Ne risque-t-on pas créer des angoisses chez nos enfants? “Quand vous apprenez à votre enfant à traverser la route, vous lui expliquez qu’il faut bien regarder avant. Aura-t-il pour autant peur de se promener parce que vous l’avez averti des dangers que cela peut représenter? Par ces discussions, nous n’apprenons pas à nos enfants à avoir peur, au contraire, nous leur permettons d’être plus sûrs d’eux-mêmes et de savoir se prémunir et se défendre”. Bien sûr, le risque zéro n’existe pas, mais nous avons la possibilité de s’en rapprocher.
Tahel, par ses ateliers, ses documents écrits et vidéos, offre des supports très importants pour mener à bien cette mission.
Et cela ne s’arrête pas là. Pour cette association, la formation des enseignants, mais aussi des avocats, médecins, personnel de santé, des Rabbanim, de leurs épouses et des femmes qui s’occupent des mikvés (balaniot) est une mission fondamentale. “Nous donnons des cours dans tout le pays et aussi à l’étranger.
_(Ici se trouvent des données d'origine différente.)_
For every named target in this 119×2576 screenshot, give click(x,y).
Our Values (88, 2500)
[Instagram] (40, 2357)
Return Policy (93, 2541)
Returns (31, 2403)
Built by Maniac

Je me rends régulièrement à Paris, à Gateshead, à Londres ou aux Etats-Unis”, nous précise Debbie, ”notre association possède du personnel francophone capable d’aider des victimes qui ne parlent pas l’hébreu et de former aussi les cadres de la société francophone”.
Tahel aide aussi les écoles et autres institutions à mettre au point des règlements intérieurs qui prennent en compte les phénomènes d’agressions et intervient au sein de ces établissements lorsque cela est nécessaire.
Comment participer à votre action? “A part les dons qui nous font vivre à 80%, nous invitons toutes celles qui le souhaitent à devenir bénévoles dans notre association, soit en suivant la formation pour être opératrice au téléphone, soit pour accompagner les victimes. Par ailleurs, nous ne demandons qu’à être sollicités par les responsables communautaires et associatifs francophones afin de leur transmettre les formations nécessaires pour traiter au mieux ces sujets”.
”L’une des meilleures façons d’aider les victimes et d’empêcher qu’il y en ait d’autres est d’augmenter la prise de conscience de ces phénomènes”, martèle Debbie. Le travail de Tahel est fondamental pour construire une société plus saine et un monde plus sûr pour tous, mais surtout pour nos enfants.